Camera quality has drastically changed since the explosion of social media over 10 years ago. Photos used to be taken with digital or in-app cameras that created a grainy product, but have since transitioned to smartphones and professionally processed photos with quality so clear, it shows every little detail – so much so that apps like FaceTune have become increasingly popular. It seems like no matter what platform you’re on, everyone is subconsciously competing to post the “best” photo or have the most “aesthetically pleasing” layout.
Unfortunately, we can’t all be models like Gigi Hadid or Kendall Jenner who have professional photographers on speed dial, so how can you achieve professional-grade photos only using your phone camera? Here are five phone camera hacks that will make your photos stand out from the rest:
Lighting. Is. Everything. Good lighting can make or break a photo, that’s why it’s so important to be patient when taking photos with your phone and understanding how light can affect the subject matter in a photo.
If your photo has too much lighting, it’s overexposed and washes the subject out. If your photo doesn’t have enough light, it hides the subject and doesn’t grab the audience’s attention. Try shifting your location, such as avoiding standing directly under overhead lighting and not having the light source behind you, in order to get the best lighting on your subject.
To adjust the lighting in your photo, try tapping around on the screen to discover different focus areas where the lighting and shadows change. The sun/box icon on your phone’s camera screen is a helpful tool that allows you to adjust the exposure of light on your subject. You can practice by taking a photo of the same subject and angle at different times of the day to become familiar with the lighting.
And, there’s a reason why everyone is so obsessed with “Golden Hour.” It’s one of the best times to capture a photo due to the early morning or evening sun creating the softest glow (instead of harsh light) on your subject.
Add Layers to Create Interest
Simple and minimalistic looks are always on trend, so to switch up your feed and help you stand out from the rest, try adding layers to your photographs!

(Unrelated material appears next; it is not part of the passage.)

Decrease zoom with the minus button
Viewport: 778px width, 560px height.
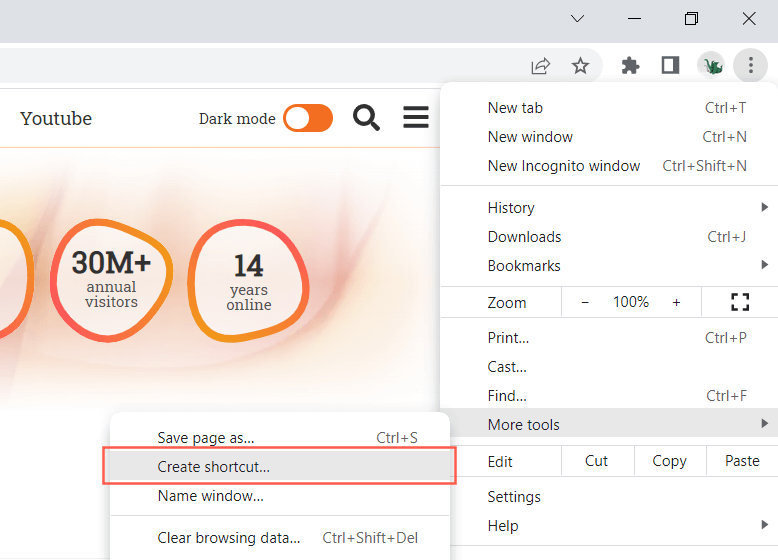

Your subject will still be in focus, but layers add interest and guide the viewer’s eye to your subject.
Thanks to the development of technology over the years, adding depth to your photos is now easier than ever! Some phones are equipped with “Portrait Mode” which instantly brings your subject into focus and blurs out the background. If your phone doesn’t have this capability, apps such as Focos, Blur Photo, or Snapseed can create depth and unique portrait effects.
To add layers to your photo, try mixing in textures (like a plant), and have a foreground or background. Tapping around on your phone screen helps bring different objects into focus and allows you to discover how it affects your final photo.
Follow the ABCs – Always Be Clicking
It’s no secret that candid photos are popular and fill our social media feeds. In their simplest form, they’re unplanned moments that capture life as it truly is. Candid photos provide a more natural feel that creates movement and allows the viewer to personally relate to it. Candid photos create multiple options to choose from and can capture a moment that you might not typically achieve through a posed photo.
To capture a candid photo, utilize the “burst” feature on your phone by holding down the capture button or consistently clicking the capture button. This way, you don’t have to worry about only having one chance to get the perfect shot and can sort through them afterwards to pick your favorite ones.
Utilize Rule of Thirds & White Space
The rule of thirds is a key composition guideline when it comes to capturing strong imagery. Divide up your frame with three evenly spaced vertical and horizontal lines, which will result in a nine-square grid. Where the lines intersect is where the objects in the photo should be placed.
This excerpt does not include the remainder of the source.